A: Yes. Minor disabled children of poor parents may qualify for SSI in their own right, and may continue to draw SSI after a review at age 18 if they are unable to perform “substantial gainful activity,” i.e., earn at least $1,000/month gross at a non-sheltered job. To qualify as an adult disabled child and draw benefits on a parent’s work record, however, the onset date of the disability is critical. The claimant must be able to prove that the disability began during the developmental years, defined as “before age 22.” For instance, a 25-year-old adult child who has suffered developmental delays from birth, or who became disabled as a result of an early childhood disease, is treated differently from a 25-year-old adult child who, at age 25, is diagnosed for the first time with bi-polar disorder or who suffers a traumatic brain injury. Those who had no documented impairments before age 22, and worked or went to college before mental illness or a motorcycle accident affected their functioning, may never be able to draw on a parent’s earnings record, even if they have always been dependent on their parents and unable to support themselves.
Q: Is it true that disabled adults can’t get married?
A: No. Competent adults with disabilities may freely marry whomever they wish. Nevertheless, getting married can affect their benefits. For someone receiving adult Childhood Disability Benefits on a parent’s work record, marrying a non-disabled bride or groom ends the benefits. If the new spouse is also receiving work-record-based disability (or retirement) benefits, the couple will not lose the benefits each had while single. For adults with disabilities receiving only SSI (neither work history of their own nor a parent’s record to draw on), the income and assets of one spouse can affect the other’s SSI benefits. Even though common-law marriage is no longer recognized in Ohio, a couple living as husband and wife may be treated as a married couple, which may affect the household’s SSI disability benefit levels.
Q: I read about a man who died while waiting to get Social Security Disability benefits. Do adult children who are indisputably disabled also have to wait?
A: No.
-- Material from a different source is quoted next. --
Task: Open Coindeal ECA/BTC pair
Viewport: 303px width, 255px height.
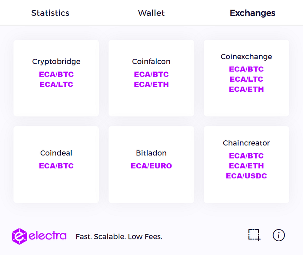Action: point(56,166)
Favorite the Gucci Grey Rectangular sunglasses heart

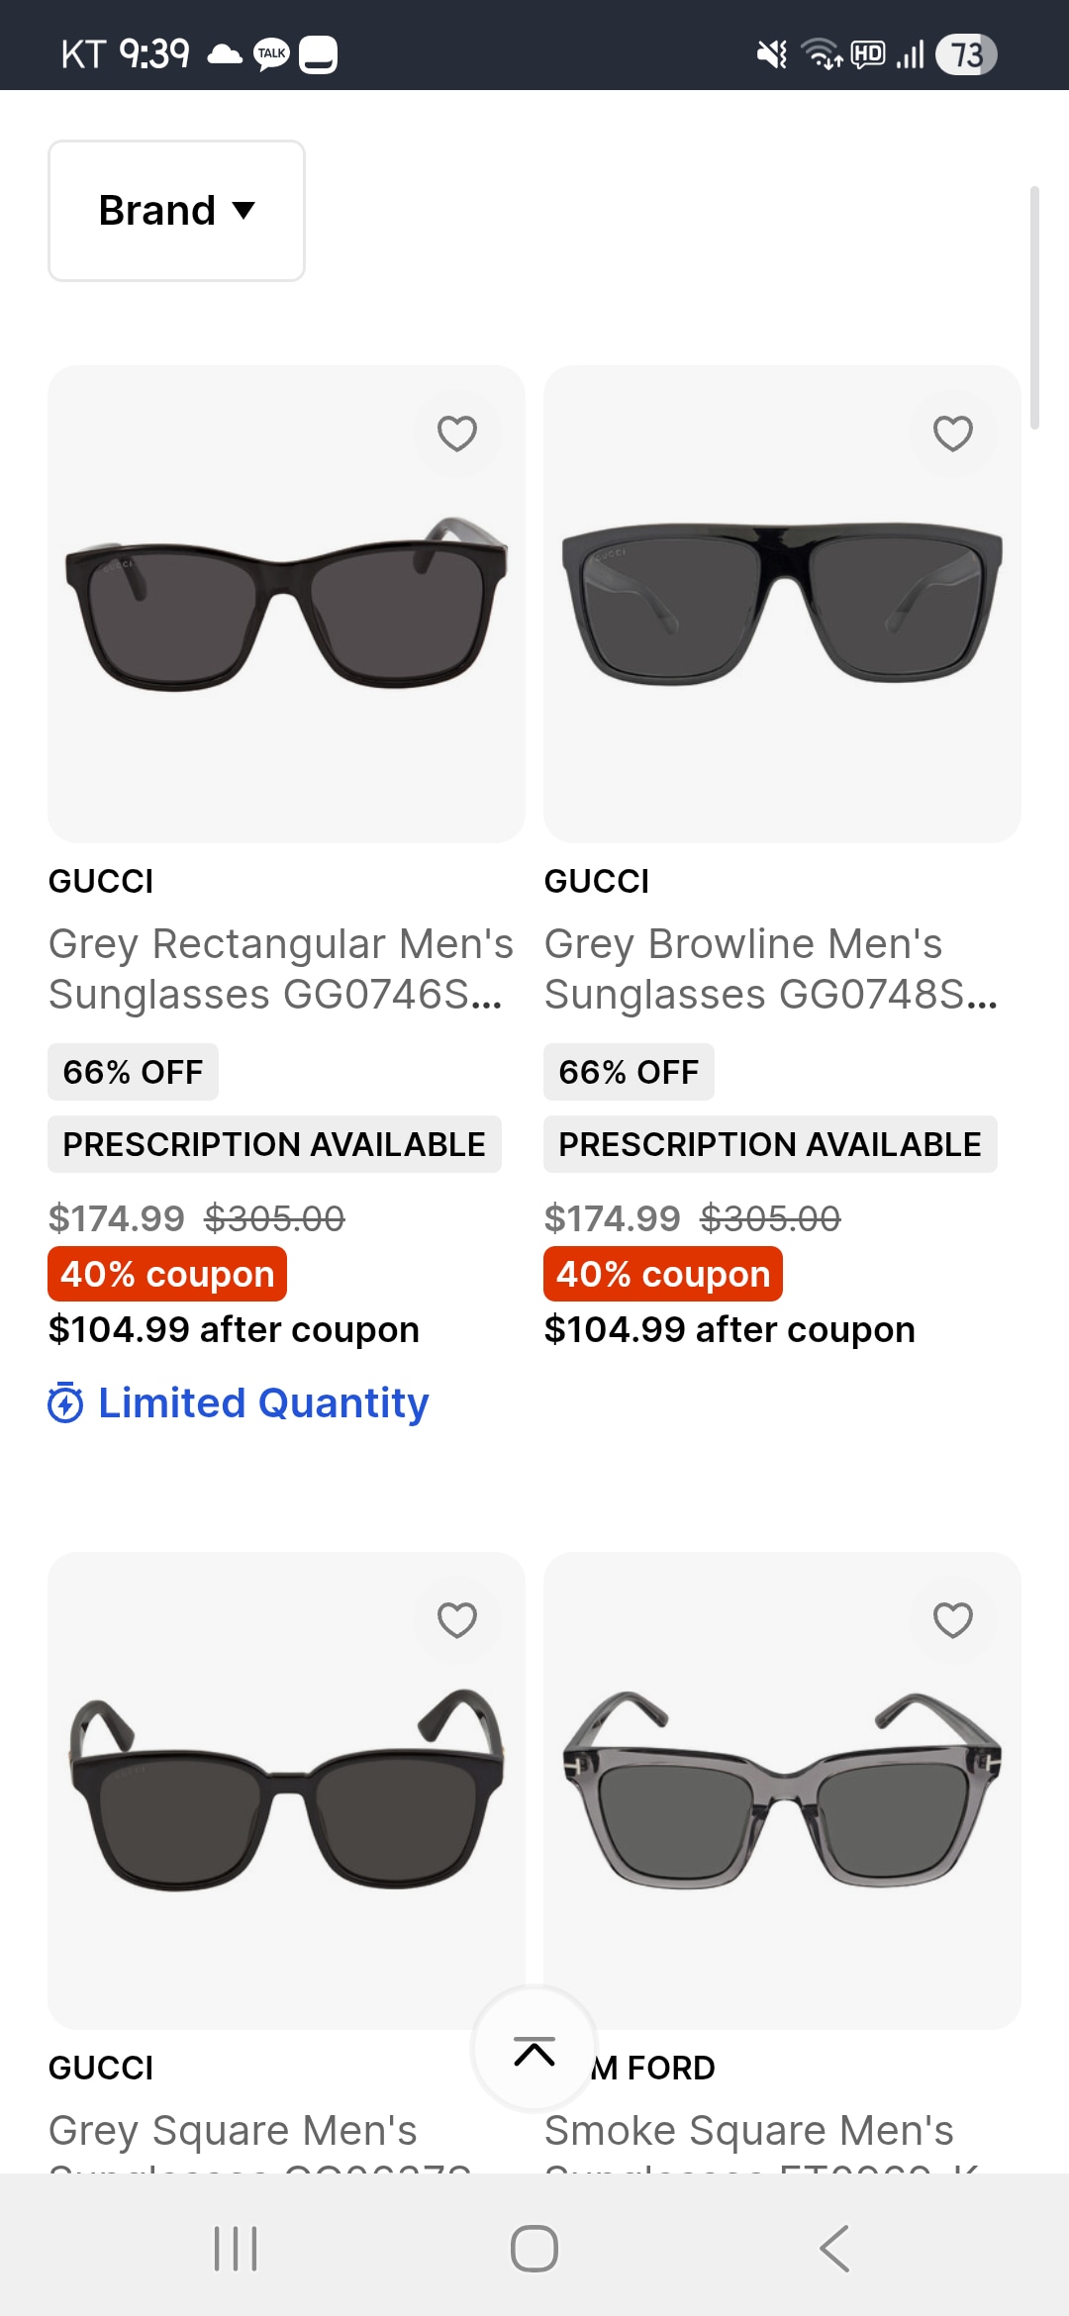457,434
Those receiving adult Childhood Disability Benefits are not subject to the same five-month waiting period that most disabled workers must endure (other than those suffering from end-stage renal disease or ALS, Lou Gehrig’s disease or other conditions on the so-called "compassionate allowance" list). They are subject to the same 24-month waiting period for Medicare eligibility. Medicaid, with its income and asset guidelines, is available during this period for those who have no assets or who have proper special needs estate plans in place.
Q: My aunt is trying to transfer her assets to her disabled adult son so that Medicaid will pay for her own nursing home care. Can she do this without being penalized?
A: Yes. Along with a few other exceptions, a disabled adult child is the only adult child to whom the elder can transfer assets without suffering a transfer penalty or period of ineligibility for Medicaid. Warning: While this transfer may qualify the elder for nursing home Medicaid, an outright gift may disrupt the benefits of the disabled child unless special planning, usually involving a Medicaid-payback trust, takes place. In this way, an elderly parent’s own assets can be used to give them peace of mind about how their disabled child will fare after the parent’s incapacity or death.
7/6/2010
Law You Can Use is a weekly consumer legal information column provided by the Ohio State Bar Association. This article was prepared by Mary B. McKee, Esq., a shareholder in the Cleveland and Sheffield Village firm of Hickman & Lowder Co., L.P.A.